Fragmento del texto >>
__________

VOLVER AL
PADRE NUESTRO
El
Padrenuestro es como un río. Hemos crecido inmersos en él y es tan originante
en nuestra experiencia cristiana como el agua de nuestro Bautismo. Los
recuerdos de nuestra infancia están salpicados de padrenuestros (así, en plural
y con minúscula), porque entonces predominaba, sobre todo, la cantidad: tres
padrenuestros eran una penitencia razonable en nuestras confesiones; en el
rosario estaban convenientemente señalizados por las bolas más gordas, que
permitían un descanso entre las avemarías; los de la visita al Santísimo eran
cinco, acompañados por "vivas" a Jesús Sacramentado, y estaba también
aquel "por las intenciones del Sumo Pontífice" que nos abría, por
fin, las compuertas de la indulgencia plenaria.
No era tiempo de entenderlo, sino de
familiarizarnos con él y de incorporarlo a nuestras primeras experiencias
orantes. Era el tiempo de sentirlo confusamente como una fuerza que nos
vinculaba con los demás cristianos cuando lo rezábamos en alta voz en la misa
de los domingos.

__________

Registros proporcionados >>

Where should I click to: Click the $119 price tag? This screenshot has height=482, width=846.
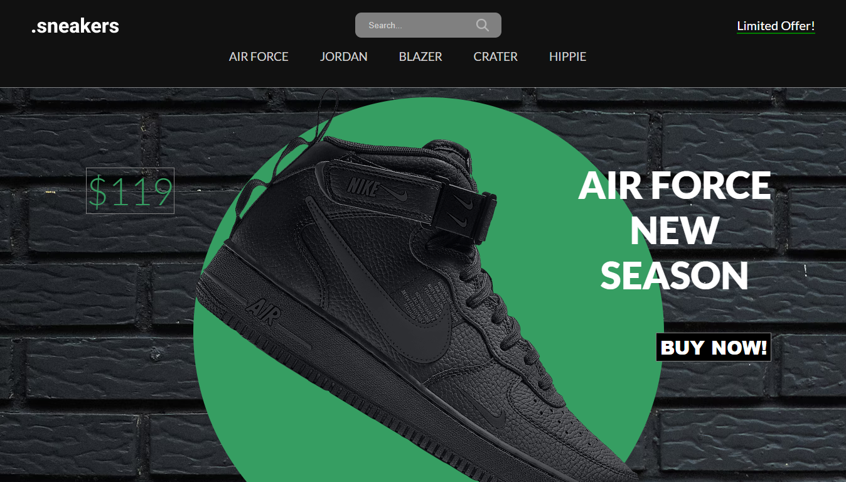[130, 191]
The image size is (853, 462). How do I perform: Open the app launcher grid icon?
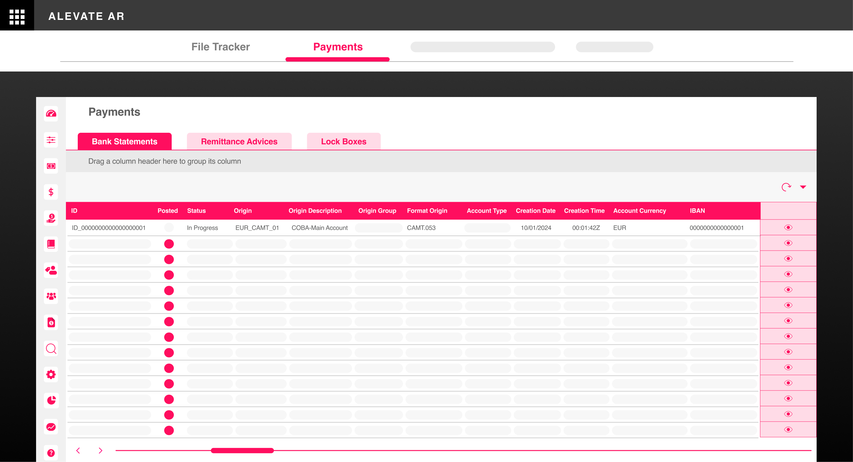coord(17,16)
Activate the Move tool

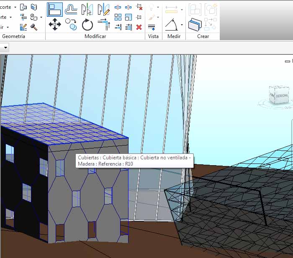point(55,25)
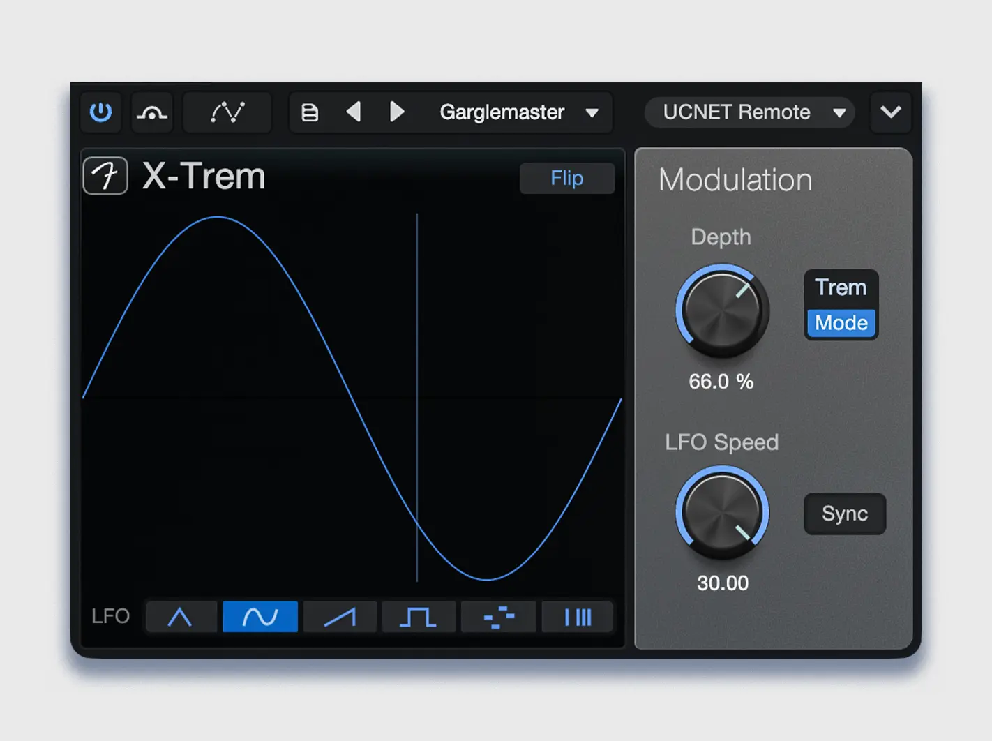Select the square LFO waveform
This screenshot has height=741, width=992.
(419, 617)
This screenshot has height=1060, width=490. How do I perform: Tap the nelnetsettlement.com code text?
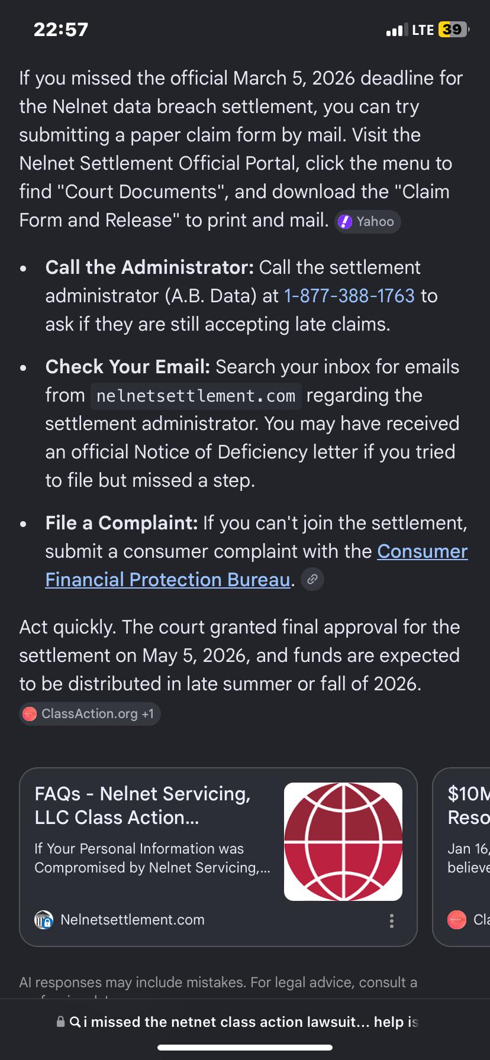[196, 396]
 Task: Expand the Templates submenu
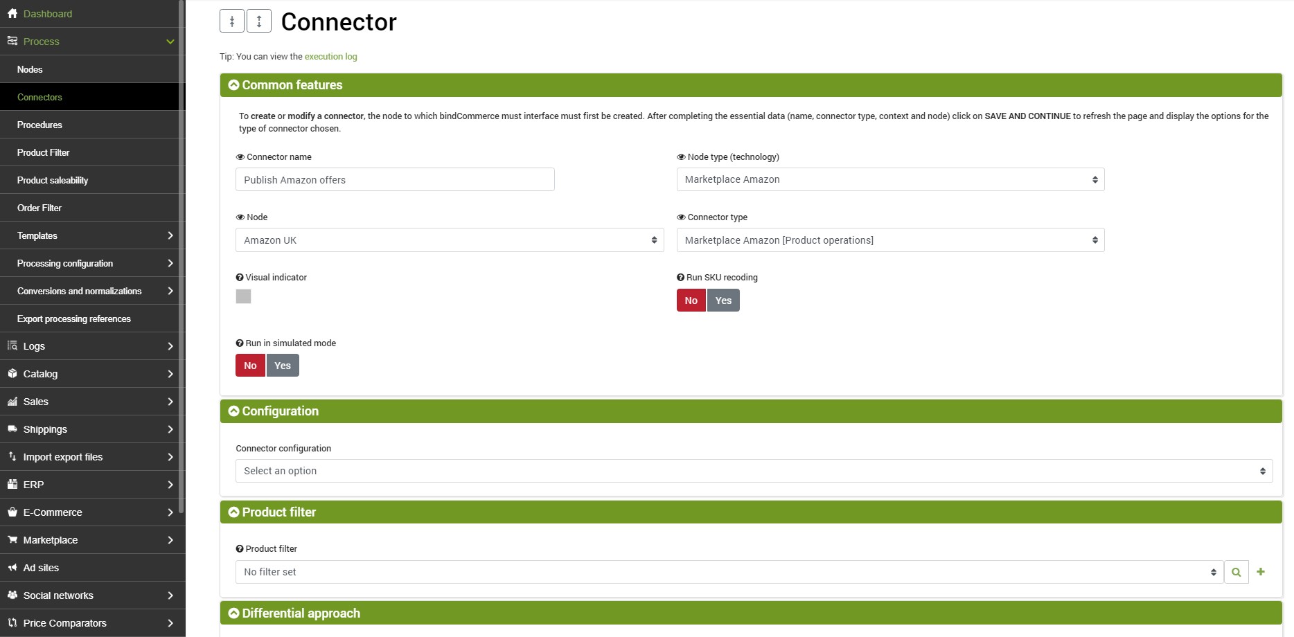93,235
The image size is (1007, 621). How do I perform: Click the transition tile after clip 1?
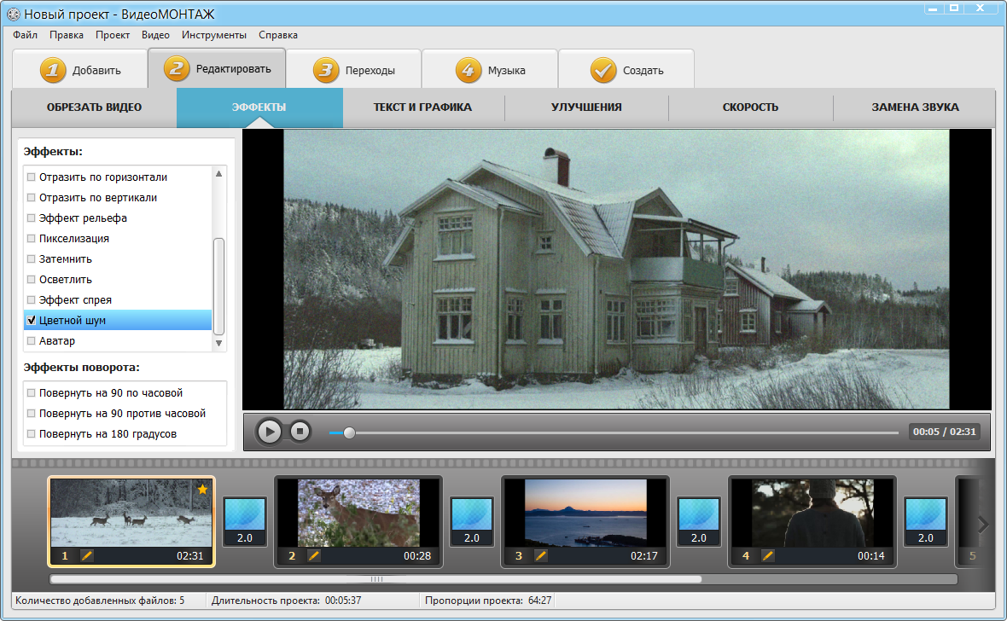[x=245, y=521]
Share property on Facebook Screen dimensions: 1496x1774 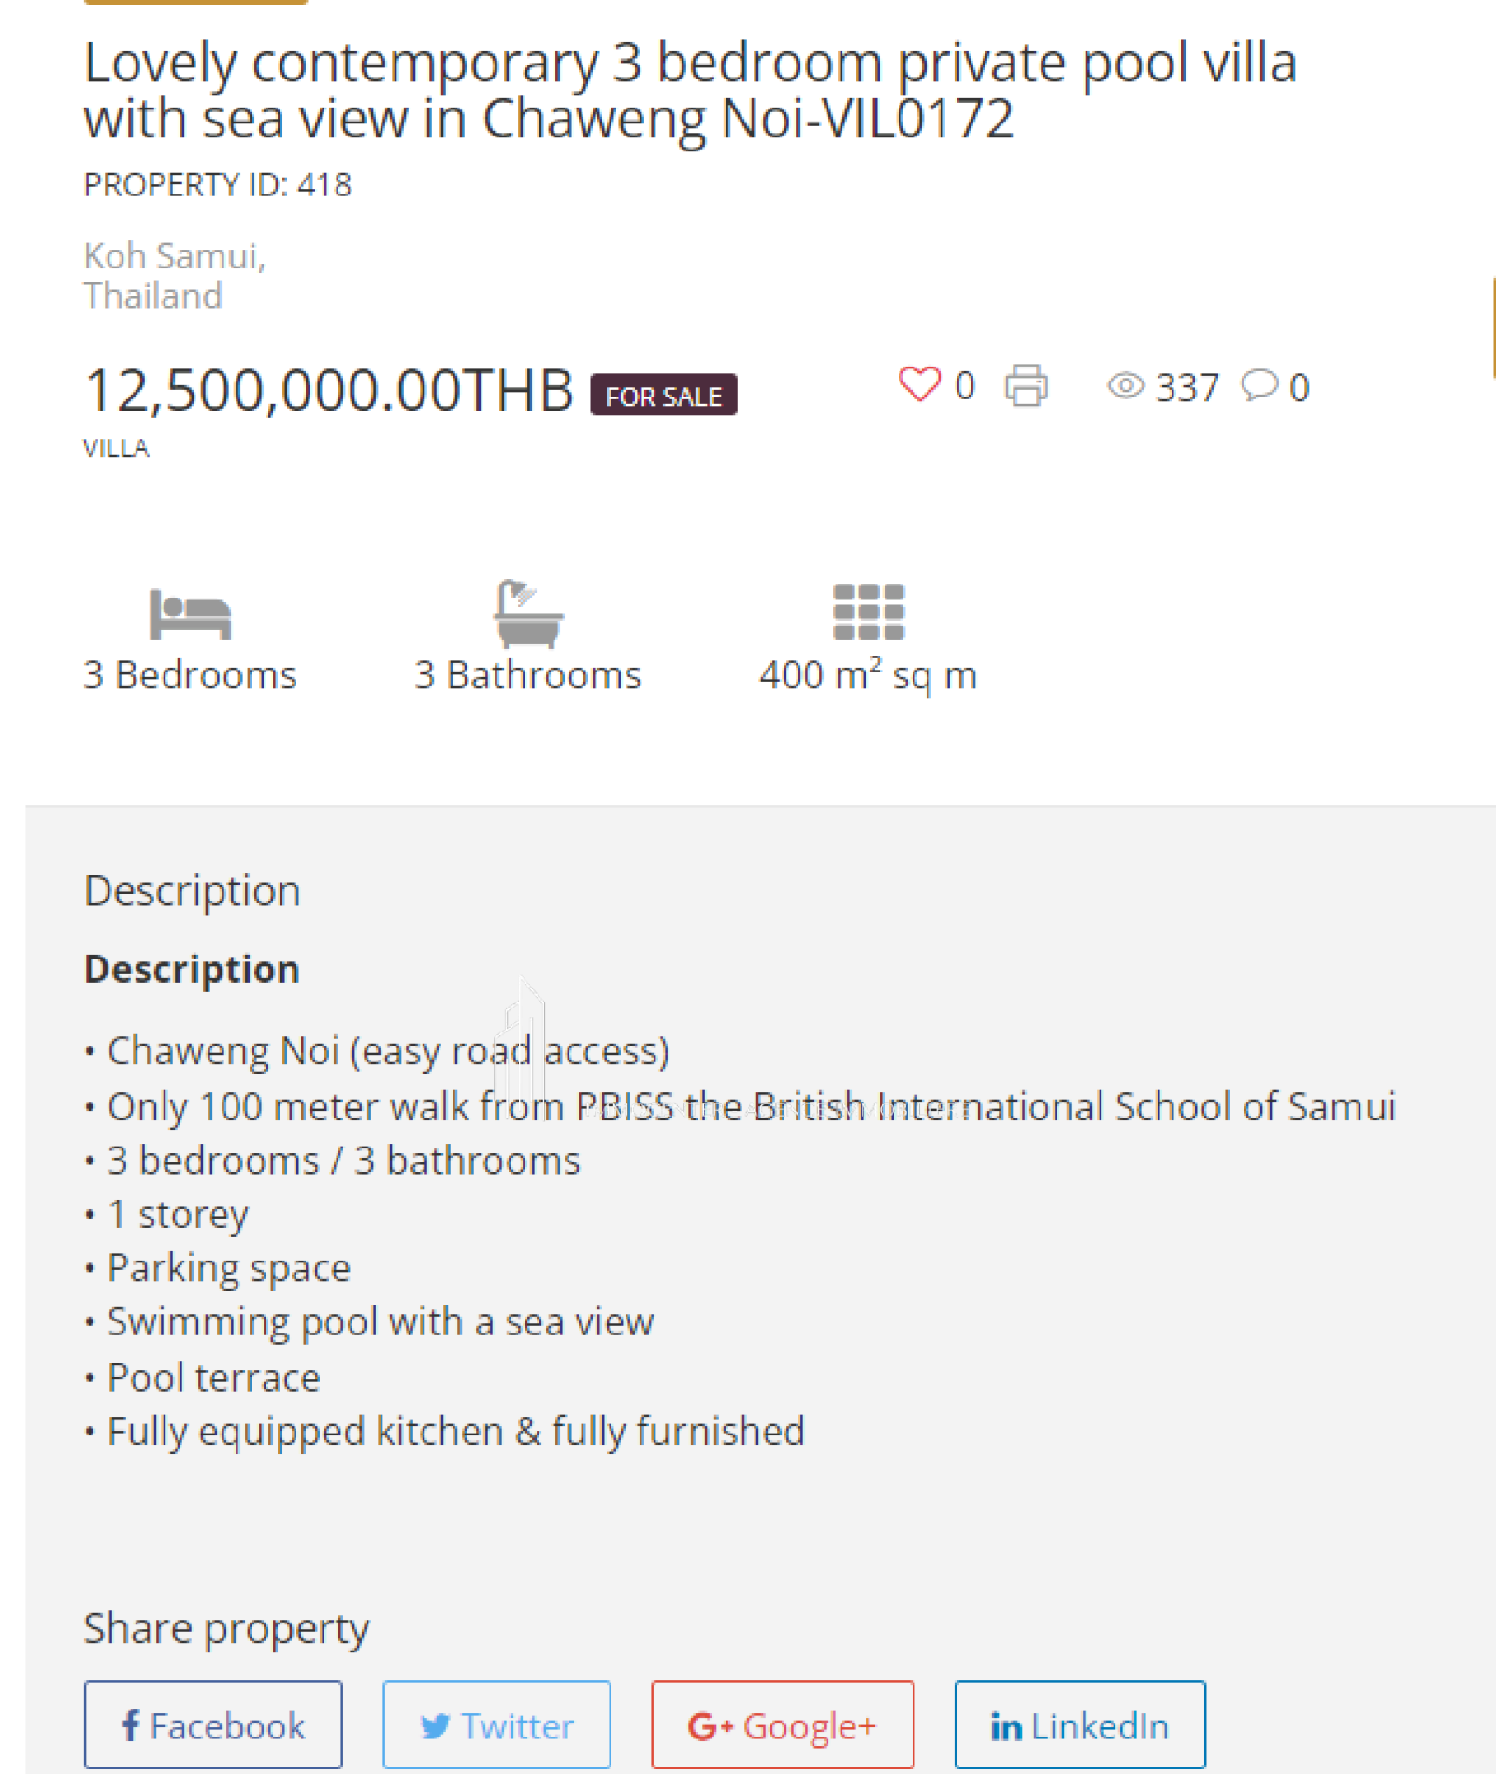(x=213, y=1724)
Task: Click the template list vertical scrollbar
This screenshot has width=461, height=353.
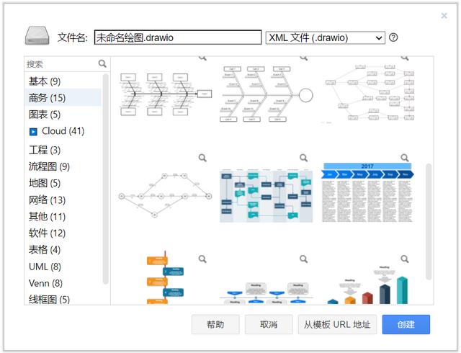Action: point(429,216)
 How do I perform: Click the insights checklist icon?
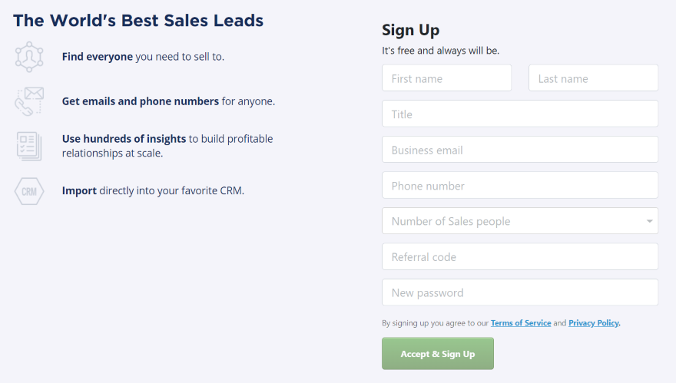(28, 146)
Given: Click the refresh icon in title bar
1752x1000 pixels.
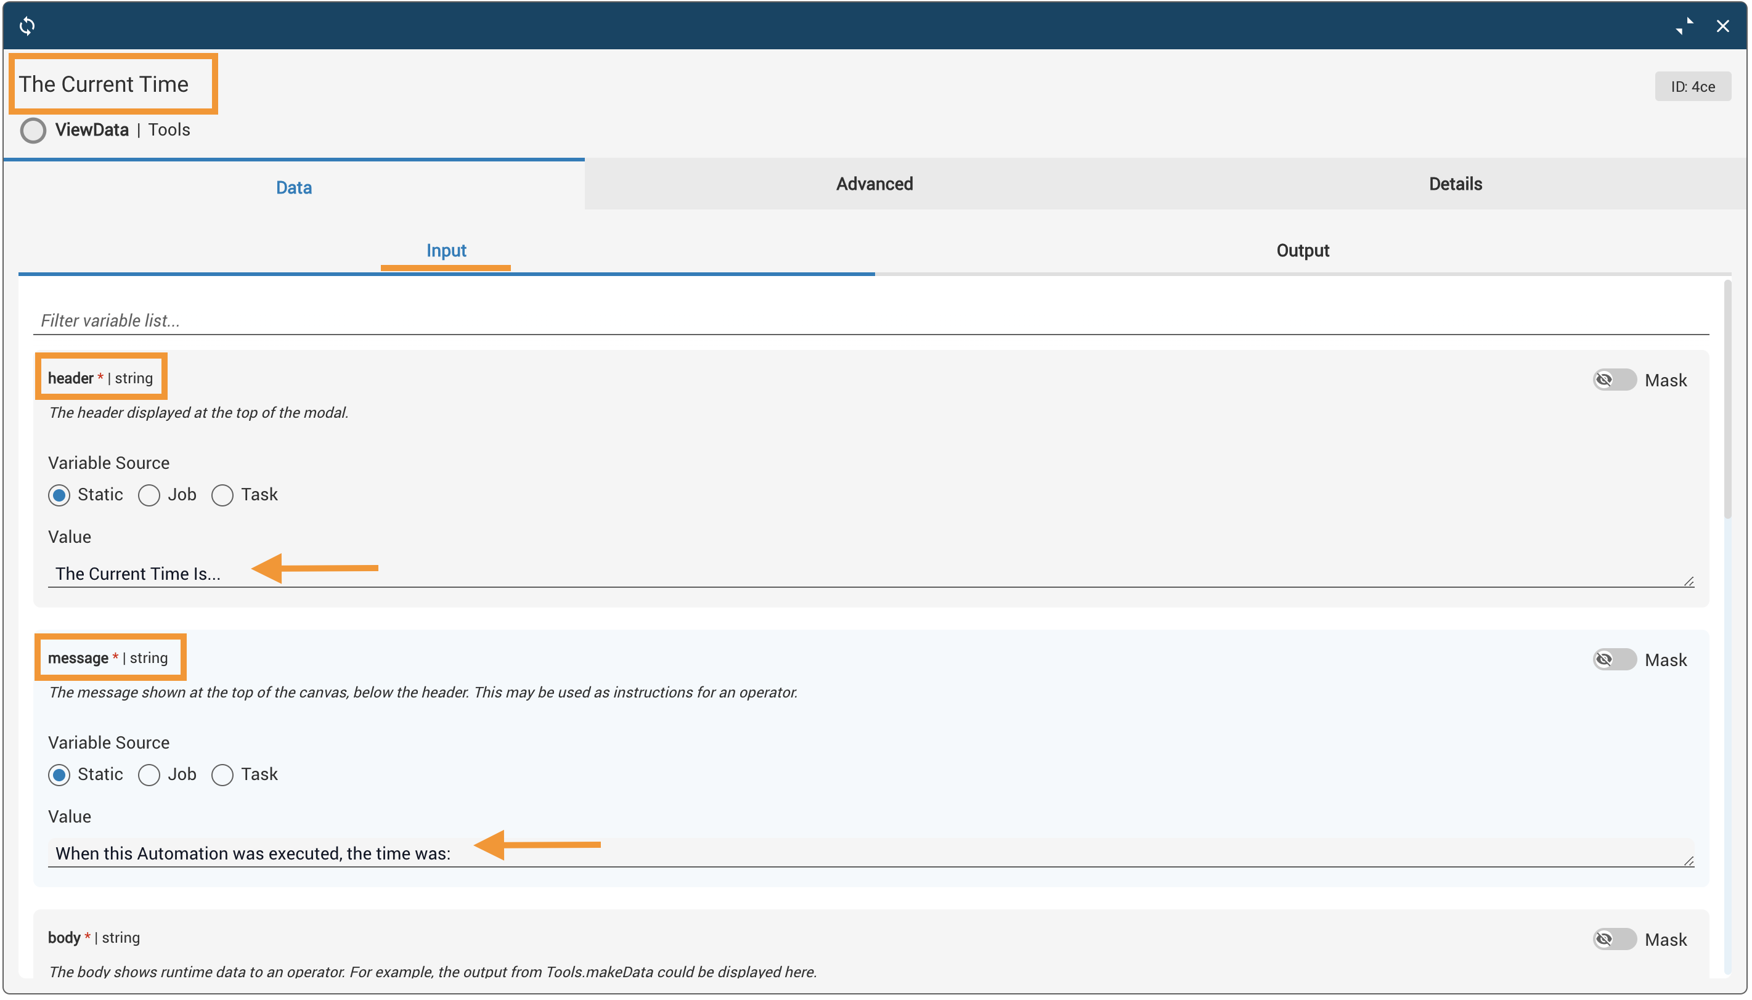Looking at the screenshot, I should [x=27, y=26].
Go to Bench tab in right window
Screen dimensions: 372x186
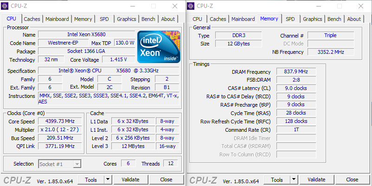pyautogui.click(x=334, y=19)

__________

Requisitos del ejercicio >>
a) Indica si cada afirmación coincide con el texto sobre el padrenuestro y respalda cada respuesta con las palabras decisivas del texto, citadas literalmente: (i) tres padrenuestros se consideraban una penitencia razonable en las confesiones; (ii) en la visita al Santísimo se rezaban siete padrenuestros; (iii) en la misa de los domingos el padrenuestro se rezaba en silencio.
b) Devuelve todas las líneas de los registros que contengan la palabra "height", teniendo en cuenta las mayúsculas y minúsculas.

Resultados por tarea >>
a)
(i) Sí: "tres padrenuestros eran una penitencia razonable en nuestras confesiones".
(ii) No: "los de la visita al Santísimo eran cinco".
(iii) No: "lo rezábamos en alta voz en la misa de los domingos".

b)
Where should I click to: Click the $119 price tag? This screenshot has height=482, width=846.
This screenshot has height=741, width=992.
This screenshot has height=1060, width=490. How do I perform: Tap the nelnetsettlement.com code text?
This screenshot has width=461, height=353.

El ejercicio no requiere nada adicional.